> Instructions to follow
Copy all of the entries that follow, exactly.

> Study material
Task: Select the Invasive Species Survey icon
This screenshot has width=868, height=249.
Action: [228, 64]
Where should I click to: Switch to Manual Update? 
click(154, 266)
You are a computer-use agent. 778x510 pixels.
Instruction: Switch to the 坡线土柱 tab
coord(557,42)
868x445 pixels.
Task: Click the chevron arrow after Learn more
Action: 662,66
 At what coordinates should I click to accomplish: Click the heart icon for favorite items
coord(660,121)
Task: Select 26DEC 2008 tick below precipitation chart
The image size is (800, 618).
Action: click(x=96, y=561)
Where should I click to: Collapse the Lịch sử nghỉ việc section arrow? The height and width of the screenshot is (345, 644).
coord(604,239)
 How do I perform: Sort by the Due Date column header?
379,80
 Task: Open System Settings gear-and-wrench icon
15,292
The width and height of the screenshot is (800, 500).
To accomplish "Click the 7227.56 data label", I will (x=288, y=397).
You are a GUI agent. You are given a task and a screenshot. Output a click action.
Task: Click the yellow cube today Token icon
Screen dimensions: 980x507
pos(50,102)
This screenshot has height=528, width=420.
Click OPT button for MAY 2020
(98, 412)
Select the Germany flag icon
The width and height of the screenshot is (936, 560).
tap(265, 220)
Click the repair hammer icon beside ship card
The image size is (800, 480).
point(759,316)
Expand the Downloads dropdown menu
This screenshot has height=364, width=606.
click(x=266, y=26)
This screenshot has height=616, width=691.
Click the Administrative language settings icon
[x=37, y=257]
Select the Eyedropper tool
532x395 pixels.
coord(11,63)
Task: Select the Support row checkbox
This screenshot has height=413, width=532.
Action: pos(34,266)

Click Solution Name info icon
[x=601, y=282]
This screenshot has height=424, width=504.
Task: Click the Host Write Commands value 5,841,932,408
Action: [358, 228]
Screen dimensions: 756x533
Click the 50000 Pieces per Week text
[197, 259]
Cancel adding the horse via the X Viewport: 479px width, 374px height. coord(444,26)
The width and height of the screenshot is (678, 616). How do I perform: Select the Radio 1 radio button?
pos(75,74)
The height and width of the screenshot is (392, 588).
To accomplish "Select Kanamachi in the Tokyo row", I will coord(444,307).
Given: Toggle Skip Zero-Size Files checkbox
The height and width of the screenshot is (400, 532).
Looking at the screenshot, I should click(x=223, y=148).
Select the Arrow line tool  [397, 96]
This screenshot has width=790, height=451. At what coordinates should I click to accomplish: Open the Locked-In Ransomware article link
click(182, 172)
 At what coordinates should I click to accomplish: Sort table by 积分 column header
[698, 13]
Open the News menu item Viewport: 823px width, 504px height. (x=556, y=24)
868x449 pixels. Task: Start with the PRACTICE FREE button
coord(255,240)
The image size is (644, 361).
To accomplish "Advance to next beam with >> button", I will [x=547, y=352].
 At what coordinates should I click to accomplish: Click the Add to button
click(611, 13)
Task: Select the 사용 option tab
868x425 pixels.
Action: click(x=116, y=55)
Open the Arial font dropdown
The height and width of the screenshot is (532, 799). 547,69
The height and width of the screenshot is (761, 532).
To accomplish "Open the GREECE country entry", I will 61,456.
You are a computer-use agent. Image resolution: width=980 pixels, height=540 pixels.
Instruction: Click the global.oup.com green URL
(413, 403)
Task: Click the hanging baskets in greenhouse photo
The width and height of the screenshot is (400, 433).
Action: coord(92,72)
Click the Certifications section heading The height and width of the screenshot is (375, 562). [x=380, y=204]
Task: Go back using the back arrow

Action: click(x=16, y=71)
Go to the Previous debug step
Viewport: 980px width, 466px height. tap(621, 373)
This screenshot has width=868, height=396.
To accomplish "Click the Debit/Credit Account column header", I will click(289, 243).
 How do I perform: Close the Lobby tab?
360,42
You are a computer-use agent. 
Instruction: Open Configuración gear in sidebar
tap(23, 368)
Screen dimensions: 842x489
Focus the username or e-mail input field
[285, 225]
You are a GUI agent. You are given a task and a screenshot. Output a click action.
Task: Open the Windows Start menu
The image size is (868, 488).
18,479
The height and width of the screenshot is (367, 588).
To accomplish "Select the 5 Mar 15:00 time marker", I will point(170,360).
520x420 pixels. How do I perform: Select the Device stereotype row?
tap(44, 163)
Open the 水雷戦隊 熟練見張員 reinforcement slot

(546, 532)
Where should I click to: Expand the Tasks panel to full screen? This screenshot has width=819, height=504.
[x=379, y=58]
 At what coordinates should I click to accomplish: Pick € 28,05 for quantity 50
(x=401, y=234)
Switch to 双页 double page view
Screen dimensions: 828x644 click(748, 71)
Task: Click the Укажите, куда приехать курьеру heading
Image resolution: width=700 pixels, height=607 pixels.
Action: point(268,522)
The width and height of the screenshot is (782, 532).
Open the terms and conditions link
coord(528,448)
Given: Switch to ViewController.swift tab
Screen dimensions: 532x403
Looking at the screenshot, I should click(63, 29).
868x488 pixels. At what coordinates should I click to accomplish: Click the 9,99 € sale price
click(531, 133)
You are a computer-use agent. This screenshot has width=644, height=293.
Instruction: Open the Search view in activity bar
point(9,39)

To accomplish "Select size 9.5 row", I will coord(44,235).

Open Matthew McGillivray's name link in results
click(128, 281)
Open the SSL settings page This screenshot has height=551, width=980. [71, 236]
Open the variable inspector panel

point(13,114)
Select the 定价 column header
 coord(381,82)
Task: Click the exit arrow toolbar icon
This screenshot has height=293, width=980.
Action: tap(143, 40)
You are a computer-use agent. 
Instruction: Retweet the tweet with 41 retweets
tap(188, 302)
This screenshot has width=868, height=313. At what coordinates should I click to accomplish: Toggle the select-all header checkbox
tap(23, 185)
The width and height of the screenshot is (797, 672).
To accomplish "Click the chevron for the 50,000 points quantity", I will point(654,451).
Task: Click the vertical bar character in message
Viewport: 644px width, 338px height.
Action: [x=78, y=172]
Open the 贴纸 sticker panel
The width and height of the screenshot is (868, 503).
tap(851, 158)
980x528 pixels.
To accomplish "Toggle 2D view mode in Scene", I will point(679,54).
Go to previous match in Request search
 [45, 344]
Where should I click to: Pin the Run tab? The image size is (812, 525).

> Answer for the task
Task: Select the Invasive Species Survey icon
This screenshot has width=868, height=249.
Action: [228, 64]
Where should I click to: Switch to Manual Update? 
click(154, 266)
You are a computer-use agent. 778x510 pixels.
Instruction: Switch to the 坡线土柱 tab
coord(557,42)
868x445 pixels.
Task: Click the chevron arrow after Learn more
Action: 662,66
 At what coordinates should I click to accomplish: Click the heart icon for favorite items
coord(660,121)
Task: Select 26DEC 2008 tick below precipitation chart
The image size is (800, 618).
Action: click(x=96, y=561)
Where should I click to: Collapse the Lịch sử nghỉ việc section arrow? The height and width of the screenshot is (345, 644).
coord(604,239)
 How do I perform: Sort by the Due Date column header?
379,80
 Task: Open System Settings gear-and-wrench icon
15,292
The width and height of the screenshot is (800, 500).
To accomplish "Click the 7227.56 data label", I will (x=288, y=397).
You are a GUI agent. You are given a task and a screenshot. Output a click action.
Task: Click the yellow cube today Token icon
Screen dimensions: 980x507
pos(50,102)
This screenshot has height=528, width=420.
Click OPT button for MAY 2020
(98, 412)
Select the Germany flag icon
The width and height of the screenshot is (936, 560).
tap(265, 220)
Click the repair hammer icon beside ship card
The image size is (800, 480).
point(759,316)
Expand the Downloads dropdown menu
This screenshot has height=364, width=606.
click(x=266, y=26)
This screenshot has height=616, width=691.
Click the Administrative language settings icon
[x=37, y=257]
Select the Eyedropper tool
532x395 pixels.
coord(11,63)
Task: Select the Support row checkbox
This screenshot has height=413, width=532.
Action: pos(34,266)

Click Solution Name info icon
[x=601, y=282]
This screenshot has height=424, width=504.
Task: Click the Host Write Commands value 5,841,932,408
Action: [358, 228]
Screen dimensions: 756x533
Click the 50000 Pieces per Week text
[197, 259]
Cancel adding the horse via the X Viewport: 479px width, 374px height. coord(444,26)
The width and height of the screenshot is (678, 616). How do I perform: Select the Radio 1 radio button?
pos(75,74)
The height and width of the screenshot is (392, 588).
To accomplish "Select Kanamachi in the Tokyo row", I will coord(444,307).
Given: Toggle Skip Zero-Size Files checkbox
The height and width of the screenshot is (400, 532).
Looking at the screenshot, I should click(x=223, y=148).
Select the Arrow line tool  [397, 96]
This screenshot has width=790, height=451. At what coordinates should I click to accomplish: Open the Locked-In Ransomware article link
click(182, 172)
 At what coordinates should I click to accomplish: Sort table by 积分 column header
[698, 13]
Open the News menu item Viewport: 823px width, 504px height. (x=556, y=24)
868x449 pixels. Task: Start with the PRACTICE FREE button
coord(255,240)
The image size is (644, 361).
To accomplish "Advance to next beam with >> button", I will [x=547, y=352].
 At what coordinates should I click to accomplish: Click the Add to button
click(611, 13)
Task: Select the 사용 option tab
868x425 pixels.
Action: click(x=116, y=55)
Open the Arial font dropdown
The height and width of the screenshot is (532, 799). 547,69
The height and width of the screenshot is (761, 532).
To accomplish "Open the GREECE country entry", I will 61,456.
You are a computer-use agent. Image resolution: width=980 pixels, height=540 pixels.
Instruction: Click the global.oup.com green URL
(413, 403)
Task: Click the hanging baskets in greenhouse photo
The width and height of the screenshot is (400, 433).
Action: coord(92,72)
Click the Certifications section heading The height and width of the screenshot is (375, 562). [x=380, y=204]
Task: Go back using the back arrow

Action: click(x=16, y=71)
Go to the Previous debug step
Viewport: 980px width, 466px height. tap(621, 373)
This screenshot has width=868, height=396.
To accomplish "Click the Debit/Credit Account column header", I will click(289, 243).
 How do I perform: Close the Lobby tab?
360,42
You are a computer-use agent. 
Instruction: Open Configuración gear in sidebar
tap(23, 368)
Screen dimensions: 842x489
Focus the username or e-mail input field
[285, 225]
You are a GUI agent. You are given a task and a screenshot. Output a click action.
Task: Open the Windows Start menu
The image size is (868, 488).
18,479
The height and width of the screenshot is (367, 588).
To accomplish "Select the 5 Mar 15:00 time marker", I will point(170,360).
520x420 pixels. How do I perform: Select the Device stereotype row?
tap(44, 163)
Open the 水雷戦隊 熟練見張員 reinforcement slot

(546, 532)
Where should I click to: Expand the Tasks panel to full screen? This screenshot has width=819, height=504.
[x=379, y=58]
 At what coordinates should I click to accomplish: Pick € 28,05 for quantity 50
(x=401, y=234)
Switch to 双页 double page view
Screen dimensions: 828x644 click(748, 71)
Task: Click the Укажите, куда приехать курьеру heading
Image resolution: width=700 pixels, height=607 pixels.
Action: point(268,522)
The width and height of the screenshot is (782, 532).
Open the terms and conditions link
coord(528,448)
Given: Switch to ViewController.swift tab
Screen dimensions: 532x403
Looking at the screenshot, I should click(63, 29).
868x488 pixels. At what coordinates should I click to accomplish: Click the 9,99 € sale price
click(531, 133)
You are a computer-use agent. This screenshot has width=644, height=293.
Instruction: Open the Search view in activity bar
point(9,39)

To accomplish "Select size 9.5 row", I will coord(44,235).

Open Matthew McGillivray's name link in results
click(128, 281)
Open the SSL settings page This screenshot has height=551, width=980. [71, 236]
Open the variable inspector panel

point(13,114)
Select the 定价 column header
 coord(381,82)
Task: Click the exit arrow toolbar icon
This screenshot has height=293, width=980.
Action: tap(143, 40)
You are a computer-use agent. 
Instruction: Retweet the tweet with 41 retweets
tap(188, 302)
This screenshot has width=868, height=313. At what coordinates should I click to accomplish: Toggle the select-all header checkbox
tap(23, 185)
The width and height of the screenshot is (797, 672).
To accomplish "Click the chevron for the 50,000 points quantity", I will point(654,451).
Task: Click the vertical bar character in message
Viewport: 644px width, 338px height.
Action: [x=78, y=172]
Open the 贴纸 sticker panel
The width and height of the screenshot is (868, 503).
tap(851, 158)
980x528 pixels.
To accomplish "Toggle 2D view mode in Scene", I will point(679,54).
Go to previous match in Request search
 [45, 344]
Where should I click to: Pin the Run tab? The image size is (812, 525).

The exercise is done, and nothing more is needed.